It was dusk. The lamps of the station were being lighted five minutes before the express arrived, and as the lights flared up, Orlando entered the waiting-room of the station, with a lady on his arm, and presently showed at the platform doorway, smiling and cheerful. He did not blench when Mazarine came towards him. Mazarine had seen the flutter of a blue skirt in the waiting-room, and his wife had worn blue that day!
Orlando saw the heavy, offensive figure of Mazarine making for him. He, however, appeared to take no notice, though he watched his outrageous pursuer out of the corner of his eye, as he quietly gave orders to a porter concerning a little heap of luggage. When he had finished this, he turned, as it were casually, to Mazarine. Then he giggled in the face of the Master of Tralee. It was like the matador’s waving of the scarlet cloth in the face of the enraged bull. Having thus relieved his feelings, Orlando turned and walked to the door of the reception-room, but was stopped by the old man rushing at him. Swinging round, Orlando almost filled the doorway.
“You devil’s spawn,” Mazarine almost shouted, “get out of that doorway. I want my wife. You needn’t try to hide her. You thief! You lecherous circus rider! Stand aside—leper!”
Orlando coolly stretched out his elbows till they touched the sides of the door, and as the crowd pressed, he said to them mockingly:
“Get back, boys. Give him air. Can’t you see he’s gasping for breath.” Then he giggled again.
The old man looked round at the crowd, but he saw no sympathy—only aversion and ridicule. Suddenly he snatched his little black-bound Bible from his pocket, and held it up.
“What does this Book say?” he thundered. “It says that a wife shall cleave unto her husband until death. For the seducer and the betrayer death is the portion.”
The whistle of the incoming train was heard in the distance.

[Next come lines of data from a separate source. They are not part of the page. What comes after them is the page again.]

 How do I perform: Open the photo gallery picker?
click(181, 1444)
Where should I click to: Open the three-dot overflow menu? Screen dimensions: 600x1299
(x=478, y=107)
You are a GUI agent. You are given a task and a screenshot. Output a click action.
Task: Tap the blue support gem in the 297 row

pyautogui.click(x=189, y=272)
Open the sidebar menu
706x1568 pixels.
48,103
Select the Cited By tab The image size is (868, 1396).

The old man was desperate. It was clear he meant to assault Orlando. “You will only take her away over my dead body,” he ground out in his passion. “The Lord gave, and only the Lord shall take away.” He gathered himself together for the attack.
Orlando waved a hand at him as one would at a troublesome child. At that instant, his mother stepped up behind him in the reception-room.